Paris, le 31 décembre 20XX
Cher monsieur,
Cette nuit, ou plutôt au petit matin, j'ai fait un rêve très plaisant qui m'a laissée toute joyeuse à mon réveil. Dans ce rêve vous occupiez une place prépondérante, ce qui m'a incitée à vous l'écrire en cette période de vœux. Je sens bien combien il peut être périlleux d'écrire un rêve à un homme qui a été pendant plus de dix ans votre psychanalyste alors que cette analyse s'est arrêtée, ni interrompue ni terminée, dans une certaine confusion. Je ne peux plus me prévaloir de la protection de la muraille de billets que séance après séance j'ai bâtie en économisant sur mon quotidien. Non pas que je regrette l'aventure, croyez le bien!
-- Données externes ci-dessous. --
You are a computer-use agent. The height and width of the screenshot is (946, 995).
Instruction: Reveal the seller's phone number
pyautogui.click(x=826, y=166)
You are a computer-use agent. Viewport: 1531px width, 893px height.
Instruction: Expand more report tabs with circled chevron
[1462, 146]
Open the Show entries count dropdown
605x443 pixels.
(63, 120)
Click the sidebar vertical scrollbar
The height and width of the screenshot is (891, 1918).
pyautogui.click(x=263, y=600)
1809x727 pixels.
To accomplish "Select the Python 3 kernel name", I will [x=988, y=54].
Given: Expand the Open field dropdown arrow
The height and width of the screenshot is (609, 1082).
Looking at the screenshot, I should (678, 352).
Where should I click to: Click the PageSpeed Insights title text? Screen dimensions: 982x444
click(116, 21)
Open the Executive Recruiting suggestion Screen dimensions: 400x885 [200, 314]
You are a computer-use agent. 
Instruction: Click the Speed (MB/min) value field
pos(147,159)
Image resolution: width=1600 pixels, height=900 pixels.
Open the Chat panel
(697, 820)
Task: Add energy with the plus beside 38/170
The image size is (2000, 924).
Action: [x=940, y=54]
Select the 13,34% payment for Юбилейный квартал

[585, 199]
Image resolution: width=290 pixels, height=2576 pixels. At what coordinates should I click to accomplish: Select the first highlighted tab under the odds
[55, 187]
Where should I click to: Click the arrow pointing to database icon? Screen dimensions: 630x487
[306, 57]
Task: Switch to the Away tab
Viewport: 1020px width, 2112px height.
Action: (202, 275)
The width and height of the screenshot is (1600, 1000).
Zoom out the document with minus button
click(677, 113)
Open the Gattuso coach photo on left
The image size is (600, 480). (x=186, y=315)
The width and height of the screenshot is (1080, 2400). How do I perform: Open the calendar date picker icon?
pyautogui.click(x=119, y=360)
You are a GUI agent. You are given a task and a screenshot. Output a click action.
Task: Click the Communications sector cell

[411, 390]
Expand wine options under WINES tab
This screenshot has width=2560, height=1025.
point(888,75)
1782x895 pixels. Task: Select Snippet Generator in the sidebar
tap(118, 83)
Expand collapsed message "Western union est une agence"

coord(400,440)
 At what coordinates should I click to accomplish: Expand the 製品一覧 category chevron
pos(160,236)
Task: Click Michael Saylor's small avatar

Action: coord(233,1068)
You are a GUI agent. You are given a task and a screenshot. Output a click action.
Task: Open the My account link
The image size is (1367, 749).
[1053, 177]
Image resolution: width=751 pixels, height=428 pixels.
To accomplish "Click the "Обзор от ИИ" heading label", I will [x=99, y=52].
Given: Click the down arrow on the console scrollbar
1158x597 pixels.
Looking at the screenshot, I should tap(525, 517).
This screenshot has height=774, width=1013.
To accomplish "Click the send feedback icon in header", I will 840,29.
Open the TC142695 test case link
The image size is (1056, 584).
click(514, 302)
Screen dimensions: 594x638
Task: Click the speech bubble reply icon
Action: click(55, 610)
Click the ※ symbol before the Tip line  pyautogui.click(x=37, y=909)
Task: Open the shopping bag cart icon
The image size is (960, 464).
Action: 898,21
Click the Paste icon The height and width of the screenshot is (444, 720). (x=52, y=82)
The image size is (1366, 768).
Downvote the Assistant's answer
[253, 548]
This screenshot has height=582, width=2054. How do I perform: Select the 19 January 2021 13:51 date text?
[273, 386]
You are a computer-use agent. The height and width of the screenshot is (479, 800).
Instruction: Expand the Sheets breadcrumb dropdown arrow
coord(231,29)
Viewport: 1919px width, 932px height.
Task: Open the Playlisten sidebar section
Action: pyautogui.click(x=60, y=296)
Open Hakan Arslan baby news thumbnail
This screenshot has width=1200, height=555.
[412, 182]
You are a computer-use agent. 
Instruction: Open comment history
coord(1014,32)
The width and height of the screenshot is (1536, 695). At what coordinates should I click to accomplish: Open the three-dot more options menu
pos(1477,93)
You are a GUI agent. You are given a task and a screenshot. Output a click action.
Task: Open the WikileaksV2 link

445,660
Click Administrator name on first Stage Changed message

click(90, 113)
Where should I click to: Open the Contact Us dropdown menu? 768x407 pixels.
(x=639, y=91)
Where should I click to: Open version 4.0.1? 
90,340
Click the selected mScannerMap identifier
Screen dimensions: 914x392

Après m'être un moment réveillée aux dernières heures de la nuit je me suis rendormie sans y prendre garde et c'est dans ce moment que mon rêve est né. Il se déroula dans un appartement que je ne connais pas, vaste et lumineux. Je devais être fort aisée car à un moment du rêve un beau majordome vêtu sans cérémonie traversait discrètement la pièce où nous devisions, une chambre ou un salon avec un canapé sur lequel j'étais étendue,. J'avais invité toute une série pas très fixée de personnes à venir me voir cet après-midi-là. Vous étiez le seul de mes hôtes dont l'identité fût claire. Il y avait également, mais sans que je puisse en être certain, un ami de ma prime jeunesse que j'avais fort aimé quoique de manière platonique. Il était accompagné de sa femme et d'autres sans doute.
Ces rendez-vous avaient une certaine importance car il s'agissait de parler de moi. Je me rendis compte que les différentes personnes que j'avais invitées risquaient de se trouver ensemble à la même heure et ce mélange me parut avoir quelque chose d'inconvenant. Peut-être que vous, en particulier, vous formaliseriez-vous de cet étalage et de cette mise en commun de réflexions personnelles. Cette pensée fut le seul moment un peu pénible de mon rêve. Mais je passais outre à cette difficulté qui se réveillait pourtant chaque fois que je lançais une nouvelle invitation.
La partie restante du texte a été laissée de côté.